Task A: In the finance text, what is the very first step with all pressing issues?
Task B: Write a continuation of the finance text, starting after its final sentence.

--- Exercise text Enclosed Below ---

This is going to take my mediocre finance skills to the limit and then some. However, when the result is so very excellent who’s going to complain. Sure, the experts in the field have had a hearty crack at the problem, then the experts in the office had a go too. After which the politicians had a go, randomers on the street and then some dude called David who works in marketing. It’s definitely my turn.
As with all pressing issues, the very first step is to admit you have a problem. Then to progress to denial. Once you’ve managed to get out all your angry tears over the pitiful state of the situation you can start planning. Set out what you’re going to do for that super-secret surprise party for someone you don’t know very well, plan your dream holiday and what you’re going to name the seven children you’ll produce once Tom Hiddleston realises you’re his dream girl/boy/amorphous but surprisingly alluring cloud of molecules.

--- End of Enclosed Exercise text ---
--- Records shown Enclosed Below ---

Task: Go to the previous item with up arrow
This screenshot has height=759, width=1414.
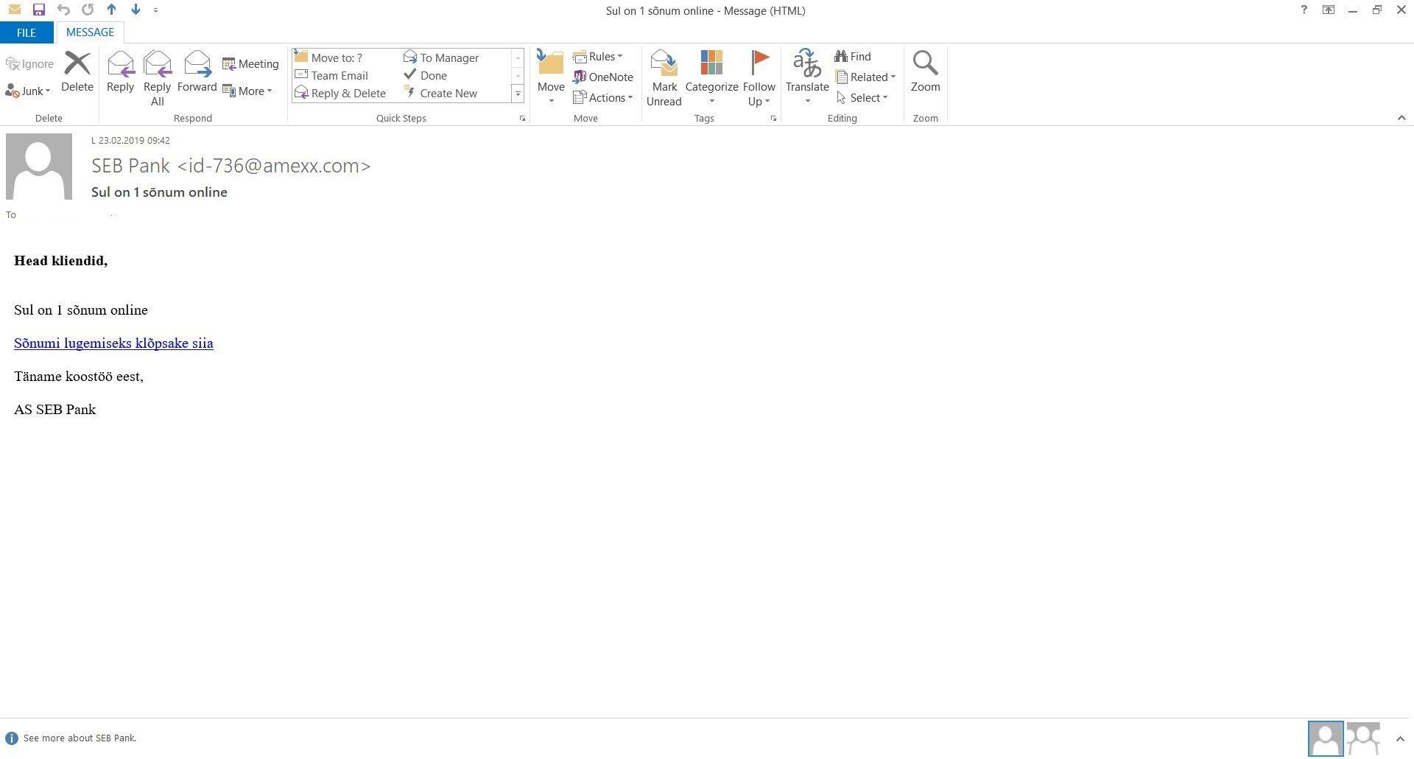Action: 111,10
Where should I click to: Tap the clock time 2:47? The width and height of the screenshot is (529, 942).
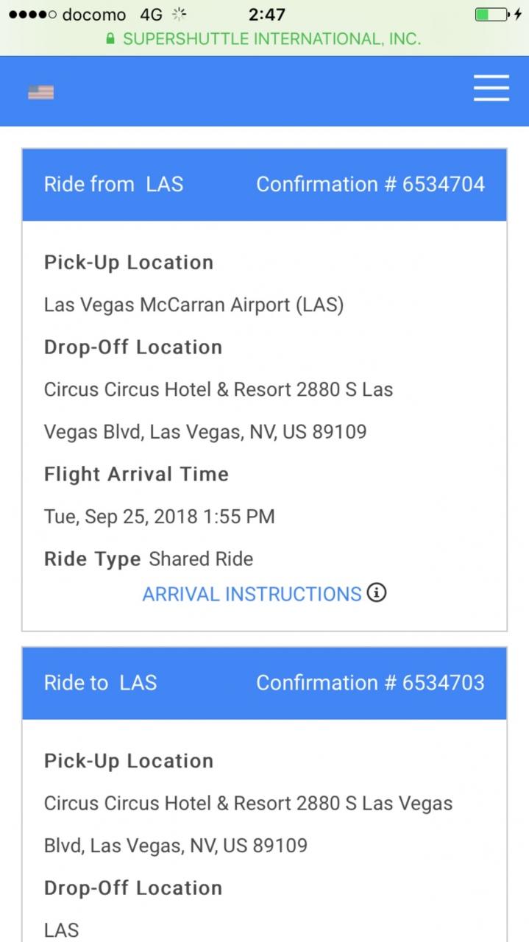coord(266,14)
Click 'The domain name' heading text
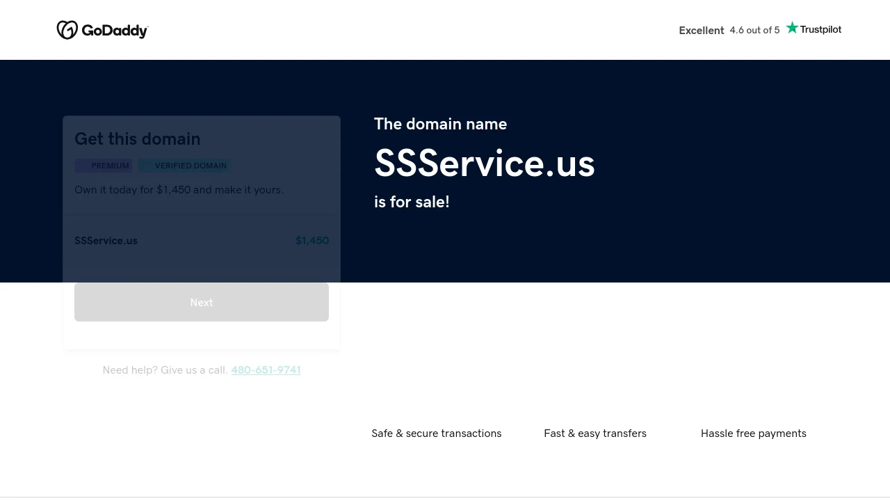890x501 pixels. click(x=440, y=124)
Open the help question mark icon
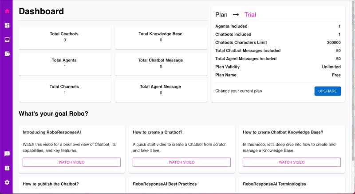This screenshot has width=355, height=194. coord(7,168)
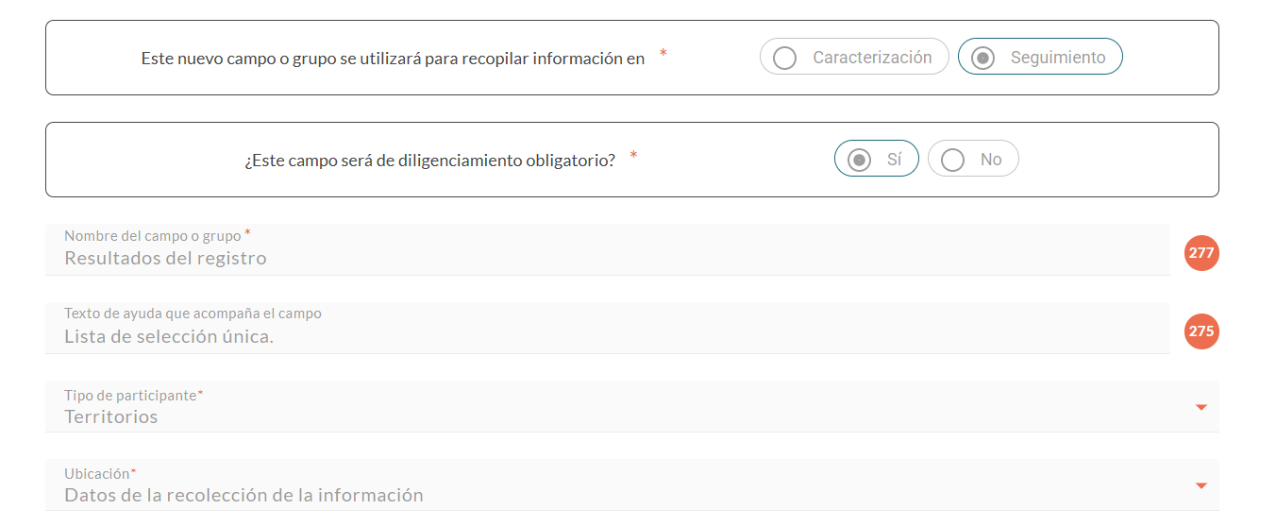This screenshot has width=1276, height=526.
Task: Open selector showing Datos de la recolección
Action: [x=243, y=496]

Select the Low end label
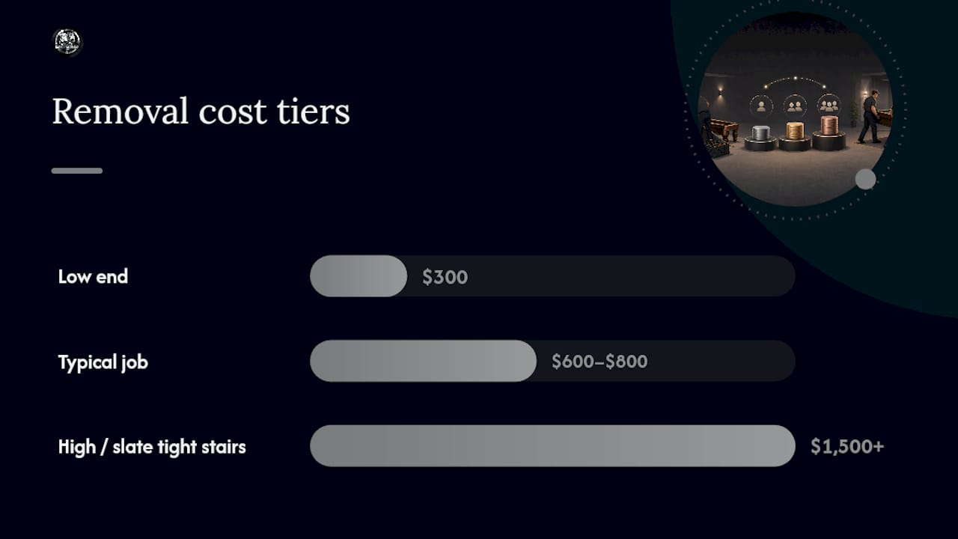[93, 276]
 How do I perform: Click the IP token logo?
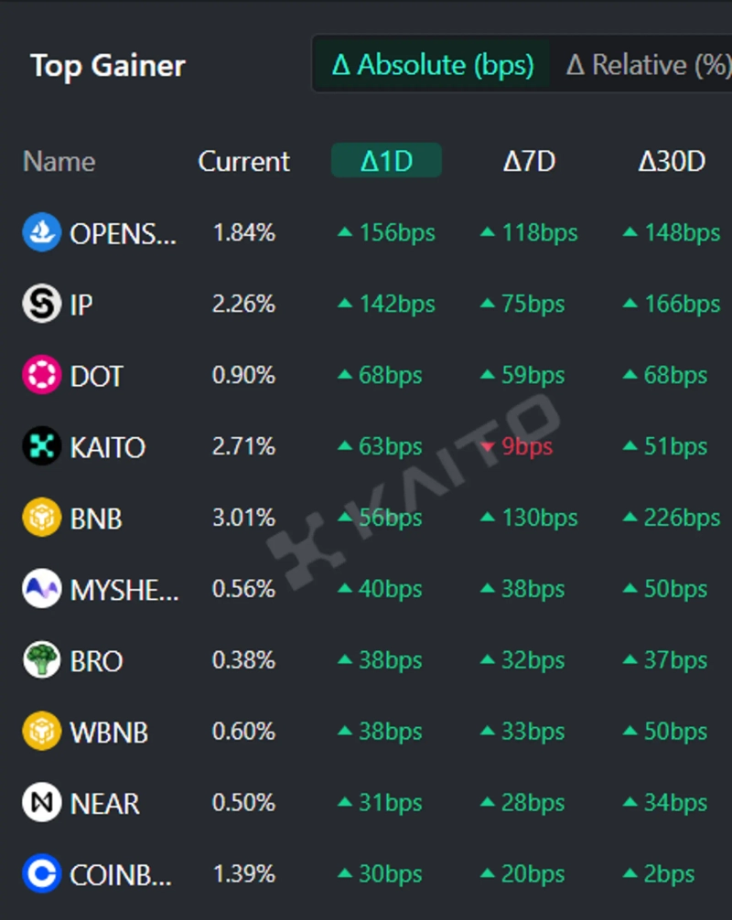pyautogui.click(x=41, y=304)
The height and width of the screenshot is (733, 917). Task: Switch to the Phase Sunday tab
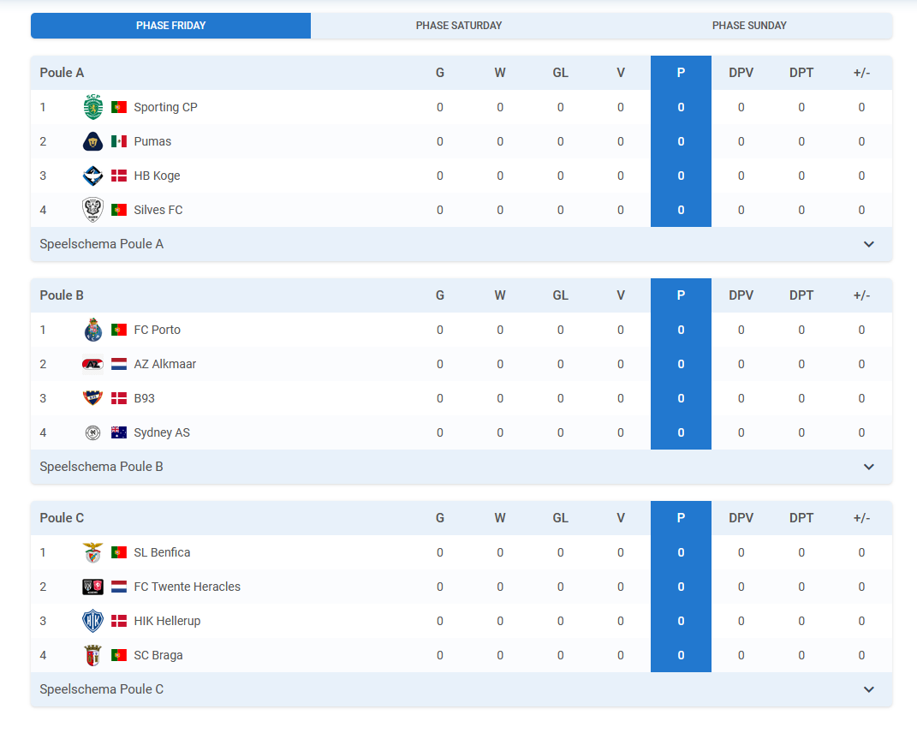pyautogui.click(x=749, y=26)
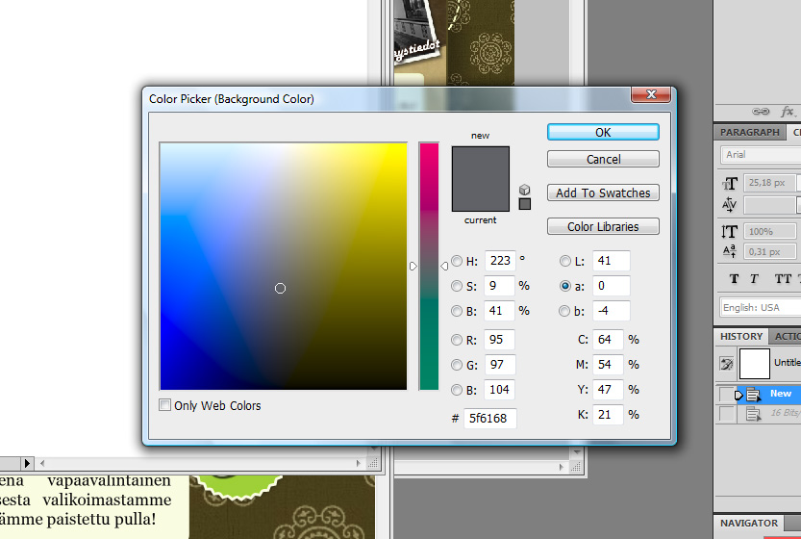Click the web safe color swatch below cube
Screen dimensions: 801x539
click(x=524, y=203)
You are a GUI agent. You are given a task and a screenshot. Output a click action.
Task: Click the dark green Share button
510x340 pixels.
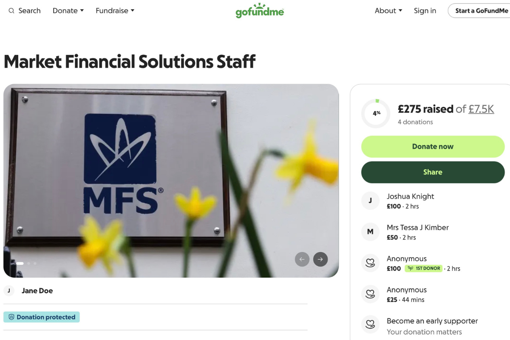(433, 172)
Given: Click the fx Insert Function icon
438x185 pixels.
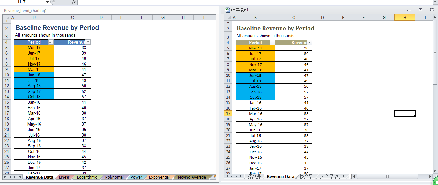Looking at the screenshot, I should (73, 2).
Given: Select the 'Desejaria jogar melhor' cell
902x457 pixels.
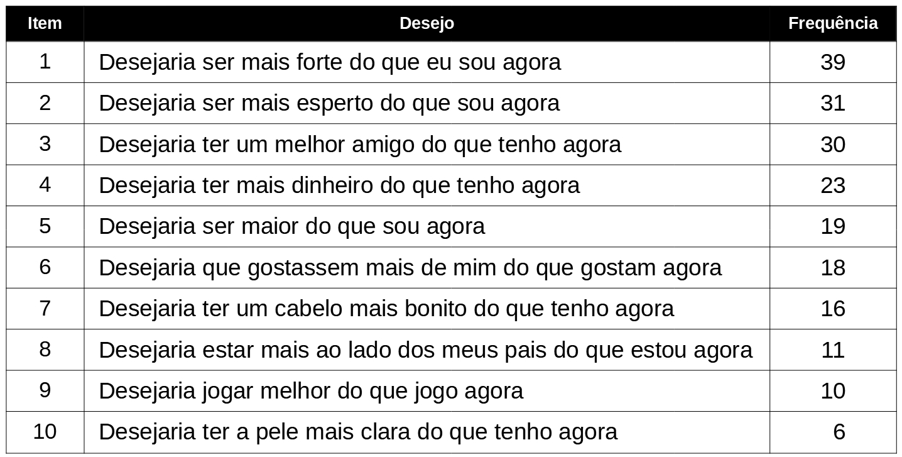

--- End of Enclosed Records shown ---

Task answer A: To admit you have a problem.

Task answer B:
By the time you’ve blown through all that crucial admin you’ll realise that the deadline for fixing the economic state of the country is looming large. No matter what level of panic this causes you to spin into, this is a good thing. It puts the pressure on and will make you work so very much harder to reach a resolution. Mainly because you know that if you fail you’ll be torn apart by loan sharks or other financially incentivised types from the animal kingdom.
Once you’ve completed the dashing around like a headless chicken step you can ascend to the level where you realise that sweeping cuts to any and all essential services like hospitals and television is ridiculous. You free up funds by not buying more bombs and toys that go boom because you know you won’t use them. Then you give every baby fifty pounds to invest in the future of this land and it might just end up having on. Or not, I’m no economist.